Der präfrontale Cortex spielt eine entscheidende Rolle bei der Entscheidungsfindung. Er erhält Informationen aus sensorischen und limbischen Gehirnbereichen und beeinflusst dopaminerge und cholinerge Neuronen in verschiedenen Hirnregionen, die die Aktivität des Nucleus accumbens und anderer limbischer Gehirnareale regulieren.

Der Nucleus accumbens wird benötigt, um physische oder kognitive Kosten bei der Verfolgung der Belohnung zu überwinden oder um aversive Reize zu vermeiden. Der PFC wird von Amygdala und Hippocampus glutamaterg in Bezug auf die Beurteilung einer Situation auf ihr Gefahrenpotenzial hin aktiviert.

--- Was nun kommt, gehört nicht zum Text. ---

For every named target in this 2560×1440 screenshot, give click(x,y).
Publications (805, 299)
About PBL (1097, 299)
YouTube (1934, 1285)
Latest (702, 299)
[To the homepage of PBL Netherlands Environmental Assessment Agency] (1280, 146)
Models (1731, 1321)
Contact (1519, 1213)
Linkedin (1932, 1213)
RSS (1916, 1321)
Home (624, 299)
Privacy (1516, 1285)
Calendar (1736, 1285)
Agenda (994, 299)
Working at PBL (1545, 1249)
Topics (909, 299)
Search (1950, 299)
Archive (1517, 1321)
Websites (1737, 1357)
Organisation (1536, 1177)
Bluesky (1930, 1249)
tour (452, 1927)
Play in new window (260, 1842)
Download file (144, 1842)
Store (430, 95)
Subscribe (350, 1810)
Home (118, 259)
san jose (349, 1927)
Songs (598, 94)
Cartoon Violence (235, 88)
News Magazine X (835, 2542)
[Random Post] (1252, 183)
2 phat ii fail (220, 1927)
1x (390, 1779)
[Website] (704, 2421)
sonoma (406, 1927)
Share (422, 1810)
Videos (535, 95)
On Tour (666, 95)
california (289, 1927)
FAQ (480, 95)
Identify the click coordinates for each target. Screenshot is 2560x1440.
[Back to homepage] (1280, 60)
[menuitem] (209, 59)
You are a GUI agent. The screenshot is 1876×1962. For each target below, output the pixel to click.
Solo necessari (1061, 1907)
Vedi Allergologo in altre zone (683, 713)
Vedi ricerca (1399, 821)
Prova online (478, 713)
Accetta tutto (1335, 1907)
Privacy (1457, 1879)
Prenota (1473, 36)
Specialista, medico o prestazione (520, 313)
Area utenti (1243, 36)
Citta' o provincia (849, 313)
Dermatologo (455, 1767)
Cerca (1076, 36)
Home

Dopamin und Stress: Ein komplexes Zusammenspiel

Unkontrollierbarer Stress erhöhte Dopamin, insbesondere im rechten Cortex. Dopaminmangel im linken oder rechten PFC, mPFC oder ACC erhöhte die Stressanfälligkeit. Eine mPFC-Stimulation scheint eine phasische Dopaminfreisetzung im Nucleus accumbens hervorrufen zu können, wobei Häufigkeit und Dauer der mPFC-Stimulation die Dopaminfreisetzung im Nucleus accumbens modulierte.